Pull every line containing the word "this" from the records.

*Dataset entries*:
=-=-=
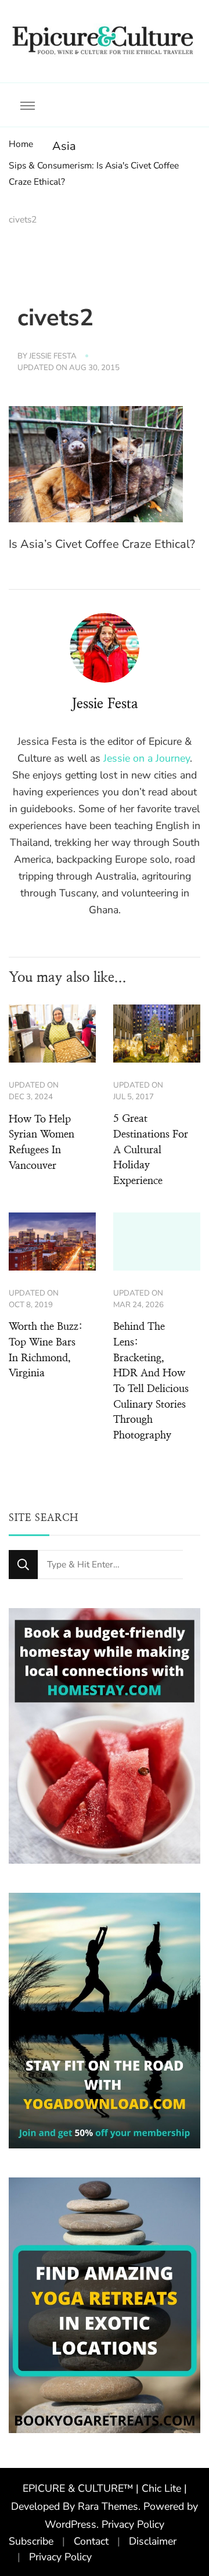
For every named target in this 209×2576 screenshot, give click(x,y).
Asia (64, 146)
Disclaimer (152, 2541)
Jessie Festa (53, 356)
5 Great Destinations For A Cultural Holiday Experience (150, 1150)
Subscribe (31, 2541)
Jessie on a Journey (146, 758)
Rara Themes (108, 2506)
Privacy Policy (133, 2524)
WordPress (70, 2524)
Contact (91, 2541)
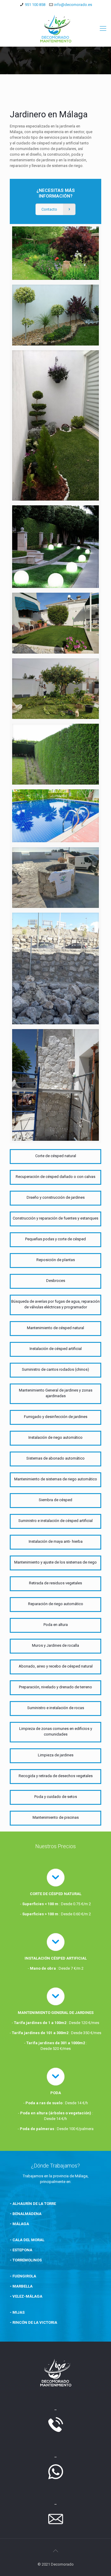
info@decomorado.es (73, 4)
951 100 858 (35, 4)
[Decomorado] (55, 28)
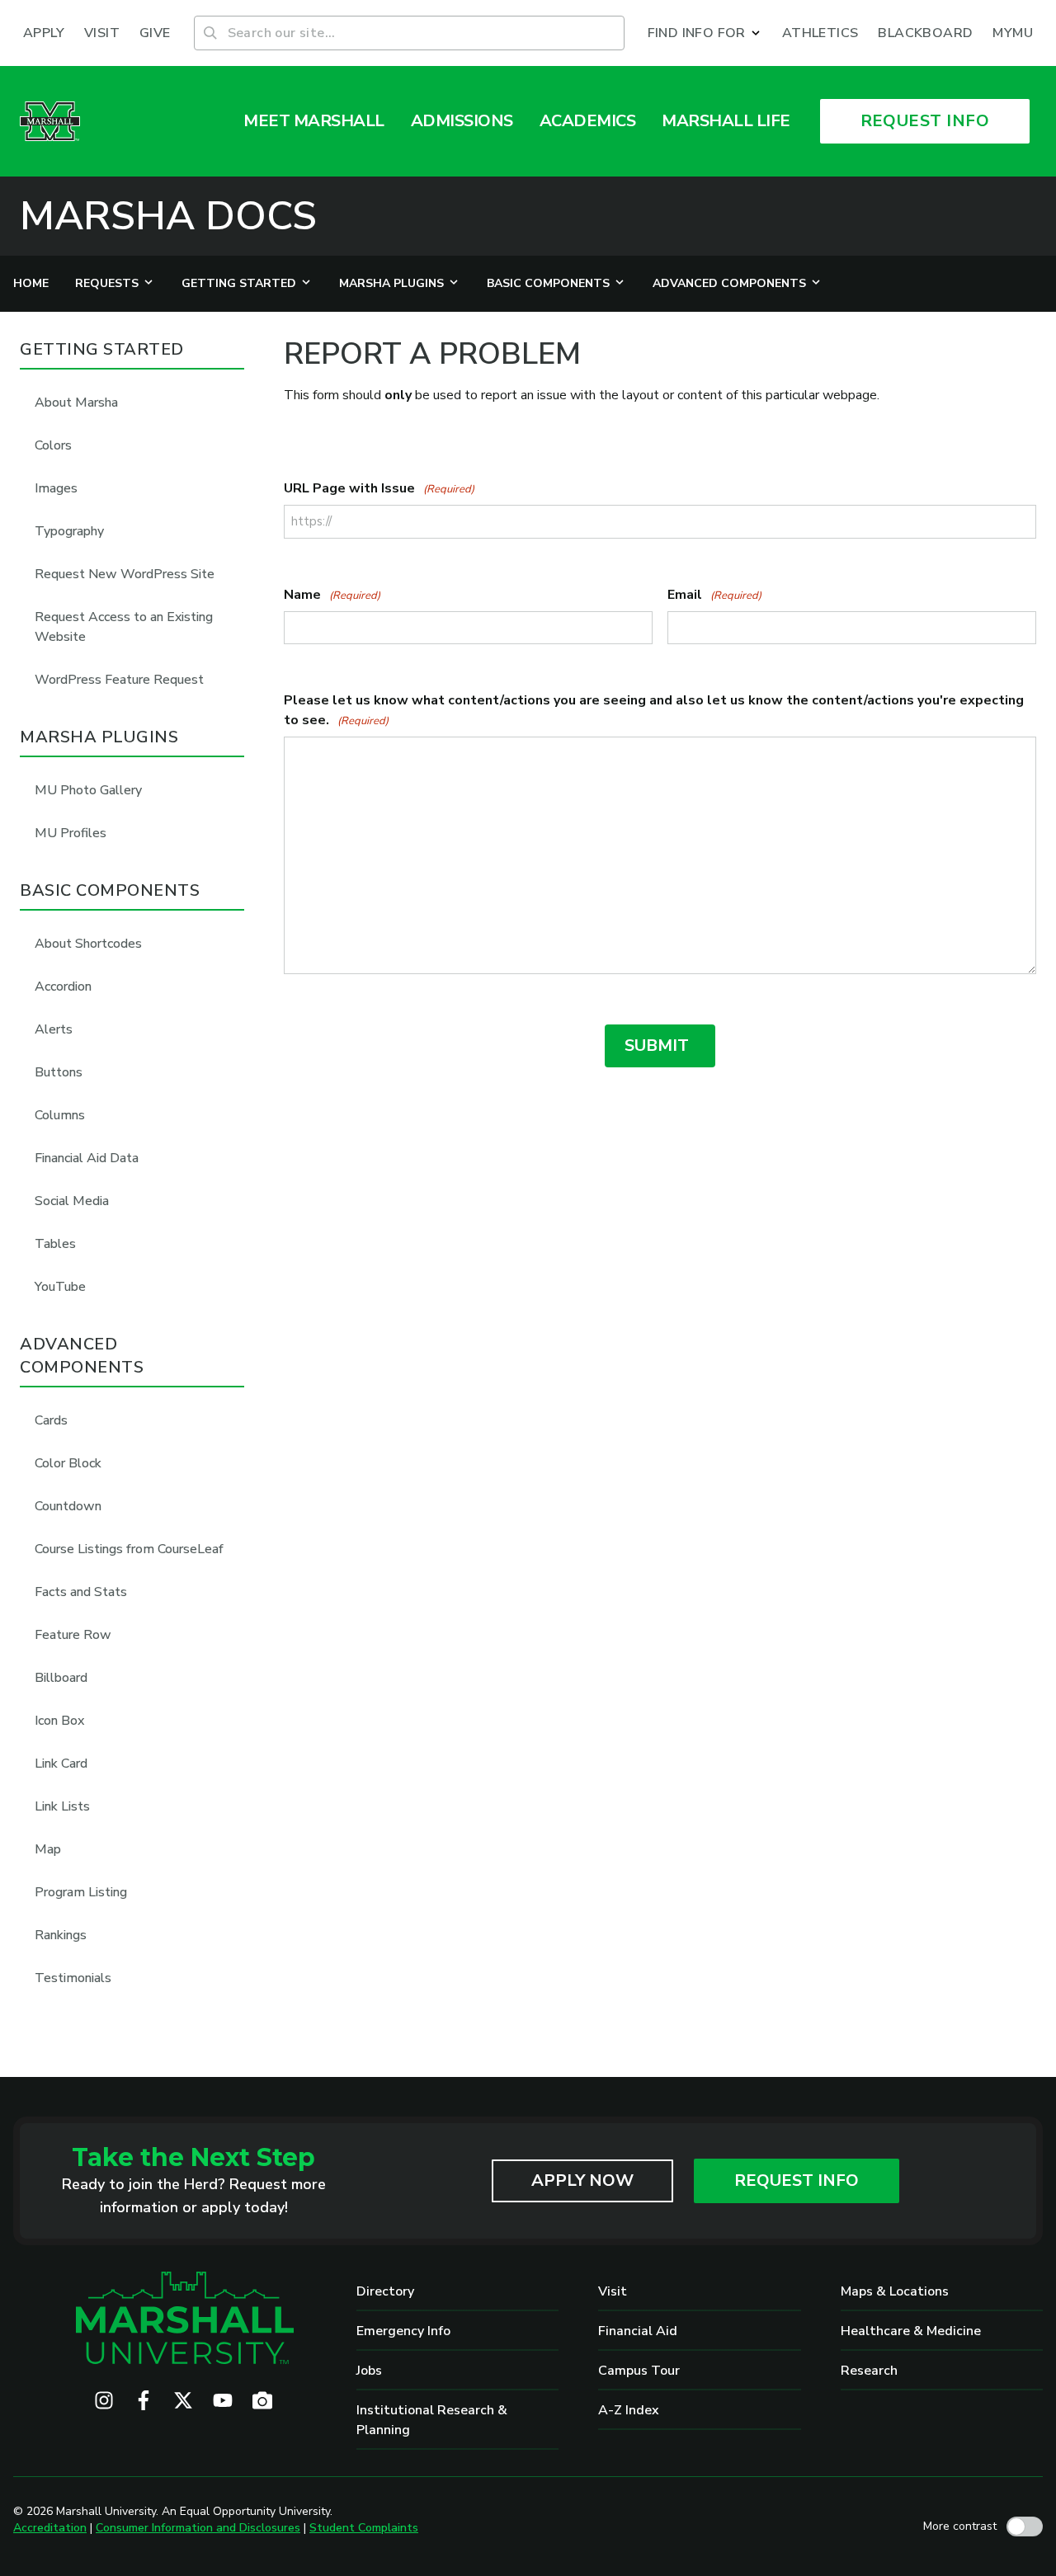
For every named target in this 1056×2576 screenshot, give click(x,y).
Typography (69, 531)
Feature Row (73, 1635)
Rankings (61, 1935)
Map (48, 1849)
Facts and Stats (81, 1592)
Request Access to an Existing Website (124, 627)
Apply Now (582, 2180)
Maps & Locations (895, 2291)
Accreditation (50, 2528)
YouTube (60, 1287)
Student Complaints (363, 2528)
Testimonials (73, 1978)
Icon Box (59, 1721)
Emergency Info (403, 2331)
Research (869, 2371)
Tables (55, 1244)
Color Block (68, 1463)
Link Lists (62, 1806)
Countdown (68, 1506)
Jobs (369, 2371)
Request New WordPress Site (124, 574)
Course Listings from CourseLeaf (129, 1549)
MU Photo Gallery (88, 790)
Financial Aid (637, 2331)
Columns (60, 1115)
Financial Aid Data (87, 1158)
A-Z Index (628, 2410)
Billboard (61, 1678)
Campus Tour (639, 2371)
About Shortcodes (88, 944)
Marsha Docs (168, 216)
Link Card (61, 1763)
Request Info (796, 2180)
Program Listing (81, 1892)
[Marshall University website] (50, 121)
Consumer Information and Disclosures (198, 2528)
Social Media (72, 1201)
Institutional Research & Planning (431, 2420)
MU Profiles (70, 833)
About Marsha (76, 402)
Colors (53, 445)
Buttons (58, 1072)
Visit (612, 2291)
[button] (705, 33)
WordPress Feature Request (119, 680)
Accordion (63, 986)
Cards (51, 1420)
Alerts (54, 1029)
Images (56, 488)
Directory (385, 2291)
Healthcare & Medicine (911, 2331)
=-=-=
*Solution*:
For every named target in this 209×2576 screenshot, give click(x,y).
For every named target in this 1056×2576 screenshot, give click(x,y).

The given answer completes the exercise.